House Bill 4849 –Time May Be Running Out on 2-Year GRATs
House Bill 4849 (the "Bill"), passed by the U.S. House of Representatives on March 24th, would require a Grantor Retained Annuity Trust (“GRAT") to have a ten year term, as opposed to the minimum two year term required under present law. The Bill, which would become effective upon passage by the Senate, responds to the fact that, under present law, GRATs enable taxpayers to benefit from short-term fluctuations in the markets with no downside risk. The Treasury has long considered present law to be a boon for taxpayers, and has long sought changes such as those set forth in the Bill.
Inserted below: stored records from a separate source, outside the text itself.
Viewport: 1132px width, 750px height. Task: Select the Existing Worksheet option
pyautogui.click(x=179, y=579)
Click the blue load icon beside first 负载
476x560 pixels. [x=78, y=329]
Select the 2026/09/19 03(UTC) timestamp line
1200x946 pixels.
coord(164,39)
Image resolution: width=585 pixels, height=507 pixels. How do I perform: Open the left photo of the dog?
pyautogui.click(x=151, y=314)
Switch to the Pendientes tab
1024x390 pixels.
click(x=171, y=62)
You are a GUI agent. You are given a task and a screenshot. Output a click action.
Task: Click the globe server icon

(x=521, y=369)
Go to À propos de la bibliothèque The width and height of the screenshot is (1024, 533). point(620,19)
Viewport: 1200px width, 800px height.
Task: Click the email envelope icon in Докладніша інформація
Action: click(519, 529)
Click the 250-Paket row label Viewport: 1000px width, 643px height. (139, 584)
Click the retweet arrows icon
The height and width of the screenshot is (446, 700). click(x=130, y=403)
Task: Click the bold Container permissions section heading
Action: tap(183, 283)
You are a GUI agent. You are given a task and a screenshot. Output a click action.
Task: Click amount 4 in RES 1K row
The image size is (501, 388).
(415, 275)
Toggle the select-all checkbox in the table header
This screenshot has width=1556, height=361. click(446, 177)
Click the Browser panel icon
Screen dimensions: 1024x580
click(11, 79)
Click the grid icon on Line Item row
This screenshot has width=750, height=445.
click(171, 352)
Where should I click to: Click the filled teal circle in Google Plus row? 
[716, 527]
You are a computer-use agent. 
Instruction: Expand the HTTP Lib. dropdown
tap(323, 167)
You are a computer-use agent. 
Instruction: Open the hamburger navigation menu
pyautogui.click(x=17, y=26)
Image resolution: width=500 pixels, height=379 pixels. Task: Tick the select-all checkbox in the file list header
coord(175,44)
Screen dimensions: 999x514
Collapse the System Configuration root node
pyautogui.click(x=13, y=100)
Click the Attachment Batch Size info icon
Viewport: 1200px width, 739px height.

If passed by the Senate, the Bill would effectively require long term investment performance in excess of the applicable federal rate in order to pass assets tax free to the next generation, rather than just favorable short term market swings.
By way of background, a GRAT is one of several estate planning vehicles which allow an asset's appreciation in excess of a federal assumed rate (presently 3.2%) to pass gift tax free to or for the benefit of a client’s children at the end of a specified term (often, a period of two years). Under a typical GRAT arrangement, a client would make a gift to the GRAT, with the GRAT paying the client an annuity interest for two years. The remaining balance at the end of the term would pass to (or be retained in further trust for) the client’s children. If the client survives the two year term, the remaining balance is not includible in the client's estate for estate tax purposes.
Since the gift tax value of the gift to the children is reduced by the value of the retained annuity, under current law it is possible to “zero-out” a GRAT, meaning the annuity amount is high enough to cause the value of the remainder interest to equal zero, using the IRS mandated assumed interest rates, and completely eliminating any gift. (The Bill, in fact, requires some taxable remainder, but only specifies that the remainder must be greater than zero, seemingly leaving room for a negligible amount as the taxable remainder.) If the assets in the trust increase in value at a higher rate than the rate assumed by the IRS, the excess at the end of the two year term passes to or for the benefit of the client’s children gift tax free ― and without using a client’s gift tax exemption.
The Bill passed the House along party lines, and would require 60 vote approval in the Senate. However, it is part of a stimulus jobs bill that many in Congress want to pass. We cannot predict likelihood of passage in today's Congressional environment, but if you are considering using a GRAT in your estate planning, you may want to act quickly.